1. Are cinemas back to normal?
Cineworld has already said that revenue in December had reached 88% of pre-pandemic levels.
The Omicron variant may have slowed down this recovery in January and February. But I’ll be hoping that CEO Mooky Greidinger will give a positive update on trading so far this year.
I’ll also be looking at the company’s financial results for 2021. I expect to see further losses. But my hope is that full-year sales will be in line with forecasts of around $1,800m.
If sales fell short, then I suspect Cineworld shares could plunge. Investors may start to doubt whether the group will meet broker forecasts for 2022 sales of $3,700m.
2. $1bn legal drama
The cinema is a great place to watch a courtroom thriller. Unfortunately, Cineworld’s legal dramas are taking place in real life.
Cineworld is currently appealing against a legal judgement that could see the company forced to pay out around $1bn in damages to Canadian cinema group Cineplex. Cineworld agreed to buy Cineplex before the pandemic, but later walked away from the deal.
A ruling on the appeal is probably still some way off. There’s no way to know what will happen at this stage. But my sums suggest that Cineworld would find it very difficult to raise anything like $1bn without wiping out most of its equity value. As a potential shareholder, that’s a serious risk for me.
3. Has borrowing peaked?
In Cineworld’s last set of accounts, the company reported a net debt of $8.4bn at the end of June 2021. This figure included $4.8bn of loans, plus lease liabilities on the group’s cinemas.
It’s the loans that worry me most. Management says it expects to remain within existing lending limits this year. But my analysis suggests it could be a close call.
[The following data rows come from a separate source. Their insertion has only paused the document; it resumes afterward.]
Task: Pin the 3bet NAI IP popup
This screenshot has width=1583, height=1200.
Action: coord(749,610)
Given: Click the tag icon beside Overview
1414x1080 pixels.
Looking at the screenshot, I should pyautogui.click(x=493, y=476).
I’ll be looking to see whether Cineworld’s net debt has risen, stayed steady, or fallen. For me, any increase will be bad news. I can accept a flat result, but my hope is that cash flow from busier cinemas will have allowed a small reduction in borrowing.
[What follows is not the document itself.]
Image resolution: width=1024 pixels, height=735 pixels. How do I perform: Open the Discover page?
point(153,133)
Cineworld shares: the final word
I expect Cineworld to report good operational progress, but I think it’s too soon to see much of an improvement in the group’s financial position.
The share price may look cheap at 35p, which is just three times 2019 earnings of 13p per share. But there’s still a risk that Cineworld will have to sell new shares to raise cash. If this happens, 35p might not look so cheap.
Due to the uncertainty of this situation, I won’t be buying Cineworld shares ahead of its results. But I’ll be taking a look at the numbers on Thursday and will report back here with an update.